Directions: Rewrite the records as a JSON list of strings with one string per line, skipping blank lines. Cover only the lines from the one containing "is (564, 427)." through the one containing "menu-edit: Edit is", inclusive.
Supplied information section start
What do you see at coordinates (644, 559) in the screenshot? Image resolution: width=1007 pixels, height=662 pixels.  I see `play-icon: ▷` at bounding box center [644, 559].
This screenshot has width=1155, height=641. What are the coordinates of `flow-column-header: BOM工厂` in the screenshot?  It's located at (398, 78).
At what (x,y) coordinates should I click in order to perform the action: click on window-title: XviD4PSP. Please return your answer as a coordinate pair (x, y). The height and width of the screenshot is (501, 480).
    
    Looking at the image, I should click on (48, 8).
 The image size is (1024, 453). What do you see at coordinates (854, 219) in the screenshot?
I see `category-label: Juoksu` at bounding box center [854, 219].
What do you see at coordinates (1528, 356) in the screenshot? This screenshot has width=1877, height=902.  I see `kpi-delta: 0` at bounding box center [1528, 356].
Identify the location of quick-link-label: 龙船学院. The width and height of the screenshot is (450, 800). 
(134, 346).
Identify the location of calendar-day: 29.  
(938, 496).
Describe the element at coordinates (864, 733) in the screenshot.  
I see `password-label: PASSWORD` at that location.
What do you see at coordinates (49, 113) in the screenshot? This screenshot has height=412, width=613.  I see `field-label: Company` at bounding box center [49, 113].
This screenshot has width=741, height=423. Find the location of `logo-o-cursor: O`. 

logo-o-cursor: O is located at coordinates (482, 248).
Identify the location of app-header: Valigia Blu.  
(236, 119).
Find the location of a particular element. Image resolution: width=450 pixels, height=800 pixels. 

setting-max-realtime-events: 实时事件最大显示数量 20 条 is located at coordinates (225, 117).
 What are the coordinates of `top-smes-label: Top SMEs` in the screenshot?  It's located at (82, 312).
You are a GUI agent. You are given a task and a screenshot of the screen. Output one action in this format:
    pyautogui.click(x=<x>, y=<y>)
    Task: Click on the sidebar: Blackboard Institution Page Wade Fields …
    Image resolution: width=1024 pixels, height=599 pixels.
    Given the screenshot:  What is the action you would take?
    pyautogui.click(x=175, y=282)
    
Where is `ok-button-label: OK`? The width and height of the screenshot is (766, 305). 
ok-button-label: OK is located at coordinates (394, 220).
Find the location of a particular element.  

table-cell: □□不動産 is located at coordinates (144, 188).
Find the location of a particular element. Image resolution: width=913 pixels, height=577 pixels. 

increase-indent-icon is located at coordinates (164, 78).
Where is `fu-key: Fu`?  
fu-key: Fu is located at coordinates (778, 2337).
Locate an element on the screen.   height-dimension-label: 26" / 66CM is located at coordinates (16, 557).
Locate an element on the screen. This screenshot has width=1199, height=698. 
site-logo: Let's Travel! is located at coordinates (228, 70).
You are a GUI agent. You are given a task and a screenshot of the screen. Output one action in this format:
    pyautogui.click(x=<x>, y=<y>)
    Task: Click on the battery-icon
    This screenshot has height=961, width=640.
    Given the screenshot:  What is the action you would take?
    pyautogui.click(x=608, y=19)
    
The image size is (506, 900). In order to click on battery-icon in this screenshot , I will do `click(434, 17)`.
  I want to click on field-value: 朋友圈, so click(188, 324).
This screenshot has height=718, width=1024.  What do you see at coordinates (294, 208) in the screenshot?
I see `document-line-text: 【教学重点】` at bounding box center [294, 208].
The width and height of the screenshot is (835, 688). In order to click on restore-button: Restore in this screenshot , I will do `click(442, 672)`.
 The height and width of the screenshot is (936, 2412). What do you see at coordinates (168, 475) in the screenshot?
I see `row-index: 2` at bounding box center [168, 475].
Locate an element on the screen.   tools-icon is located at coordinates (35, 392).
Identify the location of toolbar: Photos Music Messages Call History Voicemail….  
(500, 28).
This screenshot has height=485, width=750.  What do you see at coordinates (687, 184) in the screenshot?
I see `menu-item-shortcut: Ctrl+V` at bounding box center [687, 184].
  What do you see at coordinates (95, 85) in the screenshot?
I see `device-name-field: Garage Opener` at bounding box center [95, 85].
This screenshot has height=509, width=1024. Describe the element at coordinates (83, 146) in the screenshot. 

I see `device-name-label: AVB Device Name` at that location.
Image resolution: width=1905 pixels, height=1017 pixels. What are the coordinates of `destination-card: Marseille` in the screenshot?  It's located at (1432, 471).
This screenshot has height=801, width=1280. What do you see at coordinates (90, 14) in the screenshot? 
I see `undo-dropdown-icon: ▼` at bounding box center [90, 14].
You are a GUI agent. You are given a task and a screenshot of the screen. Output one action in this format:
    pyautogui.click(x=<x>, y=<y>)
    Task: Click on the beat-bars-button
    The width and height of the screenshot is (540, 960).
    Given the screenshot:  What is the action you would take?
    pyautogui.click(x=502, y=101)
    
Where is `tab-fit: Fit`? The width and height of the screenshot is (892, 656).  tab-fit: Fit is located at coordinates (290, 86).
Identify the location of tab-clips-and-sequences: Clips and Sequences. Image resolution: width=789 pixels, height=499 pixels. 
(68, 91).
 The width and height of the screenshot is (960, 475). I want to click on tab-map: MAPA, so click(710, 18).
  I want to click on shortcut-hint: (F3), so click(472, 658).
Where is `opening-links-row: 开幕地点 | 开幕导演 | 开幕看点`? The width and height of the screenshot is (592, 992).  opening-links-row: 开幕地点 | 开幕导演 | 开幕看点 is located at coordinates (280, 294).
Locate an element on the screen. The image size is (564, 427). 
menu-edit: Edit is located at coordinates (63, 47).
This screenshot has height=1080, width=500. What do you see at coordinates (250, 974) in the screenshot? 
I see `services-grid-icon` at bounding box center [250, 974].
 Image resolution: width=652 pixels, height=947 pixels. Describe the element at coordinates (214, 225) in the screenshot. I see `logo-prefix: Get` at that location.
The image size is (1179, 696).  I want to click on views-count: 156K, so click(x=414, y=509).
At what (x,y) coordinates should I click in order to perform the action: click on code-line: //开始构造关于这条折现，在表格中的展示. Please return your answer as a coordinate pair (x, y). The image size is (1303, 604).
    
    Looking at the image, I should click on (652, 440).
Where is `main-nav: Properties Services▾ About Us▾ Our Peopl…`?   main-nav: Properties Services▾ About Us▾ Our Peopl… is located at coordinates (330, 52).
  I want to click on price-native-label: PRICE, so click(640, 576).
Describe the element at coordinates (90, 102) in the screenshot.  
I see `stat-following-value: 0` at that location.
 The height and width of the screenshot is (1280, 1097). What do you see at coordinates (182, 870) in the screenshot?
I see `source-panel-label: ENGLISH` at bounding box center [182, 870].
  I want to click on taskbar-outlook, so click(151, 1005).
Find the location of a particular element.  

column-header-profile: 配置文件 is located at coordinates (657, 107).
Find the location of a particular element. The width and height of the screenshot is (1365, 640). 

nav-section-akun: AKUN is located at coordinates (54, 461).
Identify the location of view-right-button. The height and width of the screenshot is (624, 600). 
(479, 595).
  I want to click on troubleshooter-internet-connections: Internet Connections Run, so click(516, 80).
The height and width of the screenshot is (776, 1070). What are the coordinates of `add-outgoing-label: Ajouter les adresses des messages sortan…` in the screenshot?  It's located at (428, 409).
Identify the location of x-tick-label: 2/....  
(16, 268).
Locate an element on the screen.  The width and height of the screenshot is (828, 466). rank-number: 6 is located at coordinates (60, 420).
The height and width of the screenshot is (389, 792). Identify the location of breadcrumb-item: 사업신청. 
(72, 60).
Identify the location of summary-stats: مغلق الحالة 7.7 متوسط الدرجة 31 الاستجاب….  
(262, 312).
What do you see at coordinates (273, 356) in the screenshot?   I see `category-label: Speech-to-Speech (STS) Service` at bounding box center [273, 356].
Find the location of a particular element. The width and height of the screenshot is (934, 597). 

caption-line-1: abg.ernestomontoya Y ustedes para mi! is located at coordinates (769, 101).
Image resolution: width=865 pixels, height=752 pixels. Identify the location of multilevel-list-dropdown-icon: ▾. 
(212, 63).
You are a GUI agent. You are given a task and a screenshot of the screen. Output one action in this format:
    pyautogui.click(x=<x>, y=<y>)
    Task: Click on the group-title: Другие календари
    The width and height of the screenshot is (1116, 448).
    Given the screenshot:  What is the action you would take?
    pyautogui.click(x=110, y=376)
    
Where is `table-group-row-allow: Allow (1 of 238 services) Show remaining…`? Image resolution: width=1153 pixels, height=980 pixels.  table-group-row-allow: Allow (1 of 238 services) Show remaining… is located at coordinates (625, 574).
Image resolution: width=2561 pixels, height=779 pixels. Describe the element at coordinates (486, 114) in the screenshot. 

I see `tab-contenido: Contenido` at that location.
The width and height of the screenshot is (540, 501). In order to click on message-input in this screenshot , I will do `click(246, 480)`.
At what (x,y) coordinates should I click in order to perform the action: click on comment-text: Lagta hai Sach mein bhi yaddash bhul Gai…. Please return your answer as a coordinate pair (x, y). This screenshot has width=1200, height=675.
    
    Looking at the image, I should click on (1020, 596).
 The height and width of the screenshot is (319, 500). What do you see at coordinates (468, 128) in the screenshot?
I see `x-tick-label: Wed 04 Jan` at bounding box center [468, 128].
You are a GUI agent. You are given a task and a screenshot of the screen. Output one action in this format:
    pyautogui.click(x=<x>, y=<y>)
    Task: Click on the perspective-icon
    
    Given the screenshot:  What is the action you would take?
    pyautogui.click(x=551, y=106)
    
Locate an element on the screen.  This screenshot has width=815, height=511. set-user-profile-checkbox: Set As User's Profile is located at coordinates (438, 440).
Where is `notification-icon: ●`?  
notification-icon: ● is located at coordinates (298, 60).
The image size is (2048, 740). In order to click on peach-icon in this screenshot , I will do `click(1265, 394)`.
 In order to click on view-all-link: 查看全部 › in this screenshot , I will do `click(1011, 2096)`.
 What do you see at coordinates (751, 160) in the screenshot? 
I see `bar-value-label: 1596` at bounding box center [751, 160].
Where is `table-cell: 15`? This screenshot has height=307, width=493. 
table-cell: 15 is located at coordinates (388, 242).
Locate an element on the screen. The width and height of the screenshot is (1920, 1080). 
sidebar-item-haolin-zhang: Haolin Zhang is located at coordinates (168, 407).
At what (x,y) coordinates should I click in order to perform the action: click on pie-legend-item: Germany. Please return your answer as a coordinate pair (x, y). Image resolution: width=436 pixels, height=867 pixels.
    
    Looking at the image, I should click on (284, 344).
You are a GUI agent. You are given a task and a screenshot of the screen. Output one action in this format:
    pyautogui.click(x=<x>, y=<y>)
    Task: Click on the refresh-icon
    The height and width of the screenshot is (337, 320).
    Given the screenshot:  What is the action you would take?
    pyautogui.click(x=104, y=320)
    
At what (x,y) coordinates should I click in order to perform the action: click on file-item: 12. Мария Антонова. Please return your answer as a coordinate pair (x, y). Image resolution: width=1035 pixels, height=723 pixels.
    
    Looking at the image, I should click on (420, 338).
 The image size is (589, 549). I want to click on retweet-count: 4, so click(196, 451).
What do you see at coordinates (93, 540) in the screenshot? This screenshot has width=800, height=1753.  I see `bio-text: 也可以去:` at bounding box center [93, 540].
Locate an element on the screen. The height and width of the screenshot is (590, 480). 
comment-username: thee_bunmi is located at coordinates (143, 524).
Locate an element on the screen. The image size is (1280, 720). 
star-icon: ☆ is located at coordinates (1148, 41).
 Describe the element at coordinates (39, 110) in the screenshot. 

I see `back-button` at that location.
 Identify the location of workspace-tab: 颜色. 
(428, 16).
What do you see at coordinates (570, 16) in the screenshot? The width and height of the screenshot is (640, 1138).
Supplied information section end
Your response:
[
  "Locate an element on the screen. The image size is (564, 427). ",
  "menu-edit: Edit is located at coordinates (63, 47)."
]